Reach out to rural area
Many pediatric surgeons are reluctant to set up practice in district cities or larger towns and hence more than 50% of districts of India don't have pediatric surgical facility. It is our duty to reach out to these districts and make this facility available by either doing camps, liasoning with the district hospitals by negotiating with government, or educating general surgeons to right way of performing basic surgeries and taking care of emergencies in pediatric surgical conditions. Dr. Ravindra Vora has been in negotiation with government of Maharashtra to implement the pilot project, wherein pediatric surgeons visit government hospitals in districts where pediatric surgical facilities are not available. We hope that this project sees light of the day and pediatric surgical facilities are available at all India level.
| Innovation and research|| |
The results of biliary atresia, severe varieties of posterior urethral valve are very poor. The detailed research is needed in these and many other conditions to understand the etiology and to prevent these conditions. Pediatric surgeons need to get into research projects to help the children's of world.
Our colleagues have been engaged in creating innovative ideas, e. g., Raina's romodrain, Irani's Clamp for Duhamel's pull through, Mohan Abraham's Valvotome, etc. We need to come out with the ideas and Indian Institute of Technology, Powai with grant from government is establishing special department for liasoning between doctors and engineers. The entire infrastructure will be provided free of cost to develop the idea. At personal note, I have been engaged in developing laparoscopic devices and will be able to guide you in this process of "Convincing an Idea to taking it development to commercial production".

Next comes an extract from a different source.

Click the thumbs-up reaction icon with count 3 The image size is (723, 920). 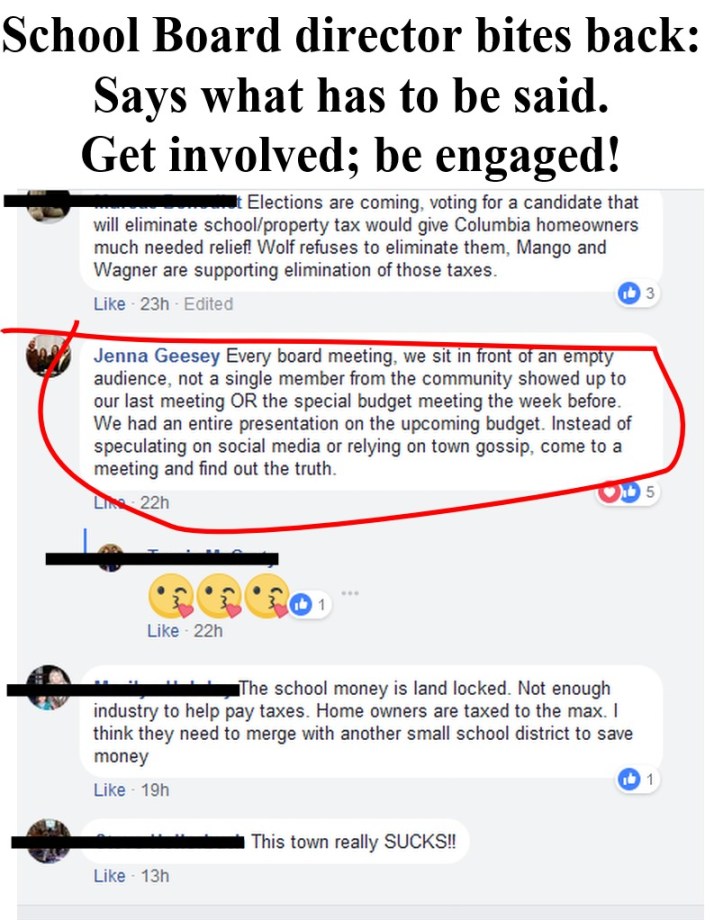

| Qualities of a pediatric surgeon|| |
The Pediatric Surgeon possesses the following qualities: They are enthusiastic, sincere, hard working, caring, passionate, loving person, who cares for their patients' more than personal luxury. He believes in "Start where you are, Use what you have and Do what you can" and hence pediatric surgeons do a lot of innovations across the world. Lucky people get opportunities, Brave people create opportunities, but real winners are those who convert their problems in opportunities. Pediatric surgeons are real winners as they are born to create opportunities from problems. Long live IAPS.
Thank you very much for a patient listening.